In this series of articles, we’ll dive deeper into factor investing, how they are constructed and found, and how you can start investing in factors. We’ll delve deeper into individual factors and their innovations, but for now – let’s start with the basics.
Factor investing, sometimes known as smart beta, is to invest in a diversified portfolio that focuses on specific common risk factors found in the market. These portfolios consist of companies that share a common characteristic, such as their size or market capitalization, their book-to-market ratio, or whether these companies invest aggressively or more conservatively.
The reason why diversified portfolios are used, or portfolios with many stocks and not just a few, is to ensure that these portfolios are actually exposed to the risks of that factor and thereby capture its returns. If you were to invest in a single stock in attempt to have some factor exposure, it would likely result in taking on more company specific risk or idiosyncratic risk. However, if you make your portfolio more diversified with companies that share a common measurable trait, you largely eliminate idiosyncratic risk and are left with systematic risk or beta. Hence, factor investing is often known as smart beta. BlackRock is a well-known example of an investment manager that has a product line (ETFs) called Smart Beta portfolios.
To isolate these characteristics, companies are sorted by let’s say, their size. Larger cap firms are placed into one portfolio while smaller cap firms into another portfolio. This allows us to see how big and small firms perform in different market conditions by looking at the portfolio’s return. In practice, we generally see that small-cap outperform large-cap – this was first discovered by Rolf Banz (1981). You could stop here and simple start investing in companies that are small in relative market capitalization, but what if you would want to isolate this size effect – to just capture this size premium? Well, remember the two portfolios with small companies and big companies? We can use them to isolate this size effect by shorting the portfolio with big firms and invest in the portfolio with small firms using the proceeds from the short. Now you have created the famous SMB (small-minus-big) risk-factor which is also a zero-cost strategy because we borrowed money from the short position to go long in small companies. A similar process applies to other risk factors, whether it is the momentum or value factor, or the quality and low-volatility phenomenon. We will further discuss how to actually make these factors yourself in later articles.
The study of how the returns of these different types of companies behave in the real world is called empirical finance. A famous duo in financial academia, Kenneth French and Eugene Fama, have published a paper in 1993 that summarized how the returns of some risk-factors - more specifically size, value, and the overall market factor – can explain the average returns on stocks better than the capital asset pricing model (CAPM). While they did not actually discover anything new, these factors were already known, but they did help put the puzzle pieces together and show that the CAPM was not the best model, that market risk was not the only risk for which investors should care about. You should also care about how big a company is and if you were to invest in small companies, you should expect a higher return from them.
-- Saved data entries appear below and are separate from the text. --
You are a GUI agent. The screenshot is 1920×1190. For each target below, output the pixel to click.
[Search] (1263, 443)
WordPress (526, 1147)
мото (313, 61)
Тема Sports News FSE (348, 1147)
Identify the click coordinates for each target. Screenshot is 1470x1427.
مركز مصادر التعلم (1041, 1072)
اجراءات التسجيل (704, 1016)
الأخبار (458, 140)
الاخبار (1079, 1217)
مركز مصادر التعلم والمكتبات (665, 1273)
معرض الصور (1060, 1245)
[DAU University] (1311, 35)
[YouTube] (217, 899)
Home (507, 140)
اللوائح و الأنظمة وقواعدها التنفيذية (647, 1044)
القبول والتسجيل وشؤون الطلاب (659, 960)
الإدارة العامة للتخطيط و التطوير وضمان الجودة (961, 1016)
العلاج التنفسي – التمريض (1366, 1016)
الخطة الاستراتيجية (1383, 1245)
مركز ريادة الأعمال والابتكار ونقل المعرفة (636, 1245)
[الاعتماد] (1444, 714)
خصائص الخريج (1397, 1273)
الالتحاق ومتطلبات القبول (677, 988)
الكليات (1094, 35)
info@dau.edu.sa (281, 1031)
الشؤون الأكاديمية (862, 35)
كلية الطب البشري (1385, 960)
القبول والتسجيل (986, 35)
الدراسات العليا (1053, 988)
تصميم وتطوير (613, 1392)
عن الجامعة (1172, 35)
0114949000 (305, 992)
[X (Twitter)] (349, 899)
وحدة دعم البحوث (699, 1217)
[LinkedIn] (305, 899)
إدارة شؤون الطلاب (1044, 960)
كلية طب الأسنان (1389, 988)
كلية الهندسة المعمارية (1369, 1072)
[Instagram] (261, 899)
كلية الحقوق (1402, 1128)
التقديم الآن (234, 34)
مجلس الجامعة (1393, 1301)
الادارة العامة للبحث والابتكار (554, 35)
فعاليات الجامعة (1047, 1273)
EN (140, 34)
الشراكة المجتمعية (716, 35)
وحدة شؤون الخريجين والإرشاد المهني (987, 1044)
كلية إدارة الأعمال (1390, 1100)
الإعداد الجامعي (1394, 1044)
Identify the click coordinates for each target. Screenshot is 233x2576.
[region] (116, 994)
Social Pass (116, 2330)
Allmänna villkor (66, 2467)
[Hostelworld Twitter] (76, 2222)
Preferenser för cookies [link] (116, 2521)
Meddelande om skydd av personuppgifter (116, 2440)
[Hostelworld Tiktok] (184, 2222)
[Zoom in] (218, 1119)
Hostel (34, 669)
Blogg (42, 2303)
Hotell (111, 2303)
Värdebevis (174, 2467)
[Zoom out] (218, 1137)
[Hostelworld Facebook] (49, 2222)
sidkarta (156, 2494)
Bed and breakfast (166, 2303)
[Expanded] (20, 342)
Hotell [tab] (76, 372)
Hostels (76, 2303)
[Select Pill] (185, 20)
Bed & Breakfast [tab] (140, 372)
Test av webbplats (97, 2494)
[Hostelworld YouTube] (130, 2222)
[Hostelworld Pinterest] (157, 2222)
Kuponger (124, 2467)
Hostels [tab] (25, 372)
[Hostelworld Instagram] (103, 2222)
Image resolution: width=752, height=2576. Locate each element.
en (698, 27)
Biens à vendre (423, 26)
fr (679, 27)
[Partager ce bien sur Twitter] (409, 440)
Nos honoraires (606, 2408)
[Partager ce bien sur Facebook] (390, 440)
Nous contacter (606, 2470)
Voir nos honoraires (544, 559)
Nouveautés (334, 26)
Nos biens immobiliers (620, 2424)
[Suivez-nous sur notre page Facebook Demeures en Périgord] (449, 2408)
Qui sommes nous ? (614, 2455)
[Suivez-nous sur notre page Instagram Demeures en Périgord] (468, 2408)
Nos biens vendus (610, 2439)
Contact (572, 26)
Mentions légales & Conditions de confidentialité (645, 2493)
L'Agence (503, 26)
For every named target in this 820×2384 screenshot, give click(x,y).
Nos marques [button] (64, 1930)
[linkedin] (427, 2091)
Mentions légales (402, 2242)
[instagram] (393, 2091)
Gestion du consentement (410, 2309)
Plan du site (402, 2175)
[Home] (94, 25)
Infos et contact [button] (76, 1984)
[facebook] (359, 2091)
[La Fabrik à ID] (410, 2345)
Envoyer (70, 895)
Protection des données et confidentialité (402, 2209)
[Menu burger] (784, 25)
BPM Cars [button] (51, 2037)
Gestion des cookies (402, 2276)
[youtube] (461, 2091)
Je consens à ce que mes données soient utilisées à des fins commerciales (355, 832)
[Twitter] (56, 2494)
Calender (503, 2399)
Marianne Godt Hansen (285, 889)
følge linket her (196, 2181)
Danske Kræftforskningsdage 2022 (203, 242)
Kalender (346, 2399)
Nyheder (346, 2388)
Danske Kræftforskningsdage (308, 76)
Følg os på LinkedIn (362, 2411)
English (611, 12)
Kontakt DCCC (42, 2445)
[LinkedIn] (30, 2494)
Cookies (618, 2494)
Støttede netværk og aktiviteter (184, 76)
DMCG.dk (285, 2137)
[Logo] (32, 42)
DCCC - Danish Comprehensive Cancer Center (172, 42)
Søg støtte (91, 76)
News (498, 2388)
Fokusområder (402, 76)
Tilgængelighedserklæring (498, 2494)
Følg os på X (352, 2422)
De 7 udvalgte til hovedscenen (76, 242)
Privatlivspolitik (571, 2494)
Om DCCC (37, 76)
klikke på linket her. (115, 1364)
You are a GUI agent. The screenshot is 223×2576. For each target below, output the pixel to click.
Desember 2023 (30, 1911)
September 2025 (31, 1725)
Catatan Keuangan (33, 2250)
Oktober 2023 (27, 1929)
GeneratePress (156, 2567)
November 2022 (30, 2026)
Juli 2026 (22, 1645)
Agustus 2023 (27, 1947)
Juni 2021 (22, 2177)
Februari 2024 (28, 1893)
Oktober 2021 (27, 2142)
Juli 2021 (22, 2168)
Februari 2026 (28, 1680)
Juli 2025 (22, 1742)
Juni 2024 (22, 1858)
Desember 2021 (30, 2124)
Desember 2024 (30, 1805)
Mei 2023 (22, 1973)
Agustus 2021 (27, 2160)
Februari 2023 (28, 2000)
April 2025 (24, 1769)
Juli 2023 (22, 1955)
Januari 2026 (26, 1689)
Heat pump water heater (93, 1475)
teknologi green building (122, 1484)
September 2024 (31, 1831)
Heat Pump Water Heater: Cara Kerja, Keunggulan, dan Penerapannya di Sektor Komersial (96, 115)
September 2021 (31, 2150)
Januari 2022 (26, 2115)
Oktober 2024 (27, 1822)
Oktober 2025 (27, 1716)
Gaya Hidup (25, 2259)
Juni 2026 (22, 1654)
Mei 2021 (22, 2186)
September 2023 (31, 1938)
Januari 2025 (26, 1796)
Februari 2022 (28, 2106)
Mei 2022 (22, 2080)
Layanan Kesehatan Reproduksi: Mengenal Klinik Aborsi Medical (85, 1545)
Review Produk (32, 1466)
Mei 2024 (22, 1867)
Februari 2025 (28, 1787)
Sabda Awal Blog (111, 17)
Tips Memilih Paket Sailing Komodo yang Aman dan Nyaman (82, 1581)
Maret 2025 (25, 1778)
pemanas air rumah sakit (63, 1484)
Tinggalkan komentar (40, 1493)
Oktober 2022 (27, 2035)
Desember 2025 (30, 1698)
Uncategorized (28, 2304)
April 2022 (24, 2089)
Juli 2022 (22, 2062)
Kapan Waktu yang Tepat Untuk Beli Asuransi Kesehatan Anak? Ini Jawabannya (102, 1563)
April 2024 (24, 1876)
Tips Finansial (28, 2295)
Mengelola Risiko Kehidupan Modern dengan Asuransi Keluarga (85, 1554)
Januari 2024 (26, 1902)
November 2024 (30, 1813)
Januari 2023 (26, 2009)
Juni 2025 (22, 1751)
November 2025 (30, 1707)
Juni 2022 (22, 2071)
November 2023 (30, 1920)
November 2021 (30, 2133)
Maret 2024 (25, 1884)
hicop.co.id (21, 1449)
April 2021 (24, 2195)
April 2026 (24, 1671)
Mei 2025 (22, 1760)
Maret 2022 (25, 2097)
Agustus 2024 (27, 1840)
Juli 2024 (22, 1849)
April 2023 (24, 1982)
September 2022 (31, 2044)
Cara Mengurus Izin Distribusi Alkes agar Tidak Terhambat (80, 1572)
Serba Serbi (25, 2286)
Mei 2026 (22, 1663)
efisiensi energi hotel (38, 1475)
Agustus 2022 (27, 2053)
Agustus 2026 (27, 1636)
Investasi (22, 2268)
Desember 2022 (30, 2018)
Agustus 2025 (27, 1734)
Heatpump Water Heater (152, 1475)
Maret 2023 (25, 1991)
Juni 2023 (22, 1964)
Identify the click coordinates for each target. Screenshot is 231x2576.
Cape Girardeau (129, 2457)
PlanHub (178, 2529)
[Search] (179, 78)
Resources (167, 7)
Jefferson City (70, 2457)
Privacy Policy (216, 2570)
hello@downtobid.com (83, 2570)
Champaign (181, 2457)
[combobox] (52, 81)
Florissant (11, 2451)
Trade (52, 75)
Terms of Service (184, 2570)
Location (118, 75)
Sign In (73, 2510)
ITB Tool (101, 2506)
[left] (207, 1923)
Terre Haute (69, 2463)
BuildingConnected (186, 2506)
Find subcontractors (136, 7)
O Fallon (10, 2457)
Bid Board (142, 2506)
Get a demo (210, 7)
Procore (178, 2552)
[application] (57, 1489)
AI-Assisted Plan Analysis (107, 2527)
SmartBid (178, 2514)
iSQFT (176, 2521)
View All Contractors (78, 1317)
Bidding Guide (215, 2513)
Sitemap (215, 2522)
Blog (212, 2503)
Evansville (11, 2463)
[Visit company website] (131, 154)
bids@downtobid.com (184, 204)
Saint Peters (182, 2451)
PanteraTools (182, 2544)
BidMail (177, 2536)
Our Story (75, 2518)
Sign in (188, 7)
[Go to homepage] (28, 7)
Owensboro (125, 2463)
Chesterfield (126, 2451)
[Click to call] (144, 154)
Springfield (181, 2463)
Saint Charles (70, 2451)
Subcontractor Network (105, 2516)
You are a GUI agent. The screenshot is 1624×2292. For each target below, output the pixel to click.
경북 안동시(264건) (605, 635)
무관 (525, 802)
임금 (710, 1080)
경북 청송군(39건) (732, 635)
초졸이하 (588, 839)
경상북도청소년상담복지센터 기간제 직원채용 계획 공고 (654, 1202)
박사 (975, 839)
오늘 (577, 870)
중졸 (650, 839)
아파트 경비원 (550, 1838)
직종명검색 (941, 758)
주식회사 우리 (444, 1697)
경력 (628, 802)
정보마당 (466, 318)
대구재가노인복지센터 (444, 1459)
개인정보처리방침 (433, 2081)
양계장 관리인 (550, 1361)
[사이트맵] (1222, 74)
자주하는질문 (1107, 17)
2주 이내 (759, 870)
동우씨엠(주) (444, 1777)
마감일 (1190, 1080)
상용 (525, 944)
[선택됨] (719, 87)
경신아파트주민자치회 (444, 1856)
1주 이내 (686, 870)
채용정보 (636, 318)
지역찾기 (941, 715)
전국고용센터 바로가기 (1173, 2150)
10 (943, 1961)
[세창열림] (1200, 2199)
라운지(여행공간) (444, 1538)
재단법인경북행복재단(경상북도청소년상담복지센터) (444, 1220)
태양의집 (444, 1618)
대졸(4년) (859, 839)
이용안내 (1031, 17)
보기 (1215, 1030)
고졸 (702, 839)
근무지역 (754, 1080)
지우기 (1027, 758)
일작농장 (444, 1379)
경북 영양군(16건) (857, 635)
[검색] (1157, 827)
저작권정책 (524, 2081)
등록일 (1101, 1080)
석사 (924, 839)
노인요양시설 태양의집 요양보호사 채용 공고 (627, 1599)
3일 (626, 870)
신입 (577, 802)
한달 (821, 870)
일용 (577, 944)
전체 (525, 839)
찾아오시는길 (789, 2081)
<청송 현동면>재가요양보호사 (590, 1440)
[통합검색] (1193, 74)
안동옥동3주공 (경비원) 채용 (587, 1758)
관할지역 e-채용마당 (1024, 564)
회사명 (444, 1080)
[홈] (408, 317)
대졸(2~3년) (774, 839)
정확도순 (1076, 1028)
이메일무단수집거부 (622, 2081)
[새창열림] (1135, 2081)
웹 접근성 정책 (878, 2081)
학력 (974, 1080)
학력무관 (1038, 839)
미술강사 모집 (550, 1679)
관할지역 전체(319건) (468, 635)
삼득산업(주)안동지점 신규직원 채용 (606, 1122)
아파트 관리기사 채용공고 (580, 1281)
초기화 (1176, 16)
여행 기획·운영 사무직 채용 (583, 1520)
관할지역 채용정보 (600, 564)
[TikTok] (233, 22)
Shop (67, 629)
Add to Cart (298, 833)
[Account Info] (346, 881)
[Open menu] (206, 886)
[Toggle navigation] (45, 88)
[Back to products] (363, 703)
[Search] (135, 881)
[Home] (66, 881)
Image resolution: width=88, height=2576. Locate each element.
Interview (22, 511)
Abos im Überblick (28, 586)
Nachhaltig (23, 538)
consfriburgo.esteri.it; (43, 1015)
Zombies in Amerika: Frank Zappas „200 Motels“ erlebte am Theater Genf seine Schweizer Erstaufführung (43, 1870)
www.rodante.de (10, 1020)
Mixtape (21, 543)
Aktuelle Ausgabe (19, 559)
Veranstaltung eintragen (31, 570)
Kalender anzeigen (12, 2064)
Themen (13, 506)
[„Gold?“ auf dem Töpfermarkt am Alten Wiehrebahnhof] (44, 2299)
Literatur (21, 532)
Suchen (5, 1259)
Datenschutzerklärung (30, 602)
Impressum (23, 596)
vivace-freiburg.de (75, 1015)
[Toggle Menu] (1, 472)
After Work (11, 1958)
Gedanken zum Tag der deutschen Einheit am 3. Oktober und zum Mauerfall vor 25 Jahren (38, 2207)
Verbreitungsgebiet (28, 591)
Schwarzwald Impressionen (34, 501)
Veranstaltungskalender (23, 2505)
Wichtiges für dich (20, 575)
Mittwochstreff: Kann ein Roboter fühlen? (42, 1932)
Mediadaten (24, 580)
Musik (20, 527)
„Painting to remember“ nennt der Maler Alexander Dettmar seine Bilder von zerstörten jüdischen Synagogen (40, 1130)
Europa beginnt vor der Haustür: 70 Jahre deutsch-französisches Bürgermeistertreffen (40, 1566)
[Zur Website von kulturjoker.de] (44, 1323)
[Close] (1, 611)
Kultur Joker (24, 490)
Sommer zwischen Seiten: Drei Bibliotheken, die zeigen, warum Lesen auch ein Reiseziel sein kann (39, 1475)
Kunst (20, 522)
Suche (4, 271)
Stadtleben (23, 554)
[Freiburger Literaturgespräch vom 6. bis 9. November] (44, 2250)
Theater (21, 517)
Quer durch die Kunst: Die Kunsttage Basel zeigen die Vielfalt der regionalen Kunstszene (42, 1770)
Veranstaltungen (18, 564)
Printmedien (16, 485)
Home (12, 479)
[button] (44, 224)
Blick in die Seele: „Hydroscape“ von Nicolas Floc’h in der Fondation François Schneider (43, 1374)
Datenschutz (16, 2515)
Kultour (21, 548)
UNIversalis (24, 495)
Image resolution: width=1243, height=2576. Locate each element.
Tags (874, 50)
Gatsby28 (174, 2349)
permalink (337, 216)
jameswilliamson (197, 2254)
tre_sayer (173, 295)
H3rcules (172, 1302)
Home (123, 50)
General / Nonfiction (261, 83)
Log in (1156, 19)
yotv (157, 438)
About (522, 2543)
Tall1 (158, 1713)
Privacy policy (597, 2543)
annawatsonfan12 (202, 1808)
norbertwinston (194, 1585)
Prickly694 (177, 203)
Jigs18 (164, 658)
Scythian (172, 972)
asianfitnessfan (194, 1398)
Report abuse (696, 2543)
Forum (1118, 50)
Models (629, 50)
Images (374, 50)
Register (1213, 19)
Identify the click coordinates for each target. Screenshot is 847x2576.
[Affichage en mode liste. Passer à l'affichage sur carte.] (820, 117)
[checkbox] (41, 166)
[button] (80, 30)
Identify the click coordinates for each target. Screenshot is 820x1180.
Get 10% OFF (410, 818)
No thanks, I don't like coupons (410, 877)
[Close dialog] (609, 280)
So why do these factors exist – why do small firms outperform large firms or why do past winners do better than past losers in the future? What drives their returns? And what are its implications for you as an investor? Well, why they exist is not completely know – often times these factors are called anomalies because they defy what the CAPM expects. But what drives their return is often attributed to risk, investor behavior, and simple statistical flukes or chance. For example, let’s return to our size premium – a generally accepted economic intuition as to why small cap outperform big cap is because smaller firms tend to be riskier. And obviously, the more risk you take, the more returns you should expect.
Finally, what are the implications for you as an investor? Imagine that you give some money to an investment manager and he or she promises you some nice returns because they are very skilled and thereby can generate ‘alpha’. Alpha is returns beyond what can be expected from some benchmark. You are required to pay a certain fee for their skills and troubles and these fees are generally not very cheap. At the end of the year, you see that your investment was well placed because you had some nice returns, but after some thorough analysis you realize that the returns were simple generated from investing in common risk factors. Remember, you paid a handsome fee for their skills and not for following something that is simple to replicate. Hence, it is called a ‘common’ risk factor because it is well known. In reality, you might have paid for an overpriced manager while you could have achieved similar returns for much less by investing in a passive fund. In reality, you paid for beta and not alpha. This is quite common, and something you might call ‘closet indexing’, and it costs investors like you, a lot of fees that could have been spent better.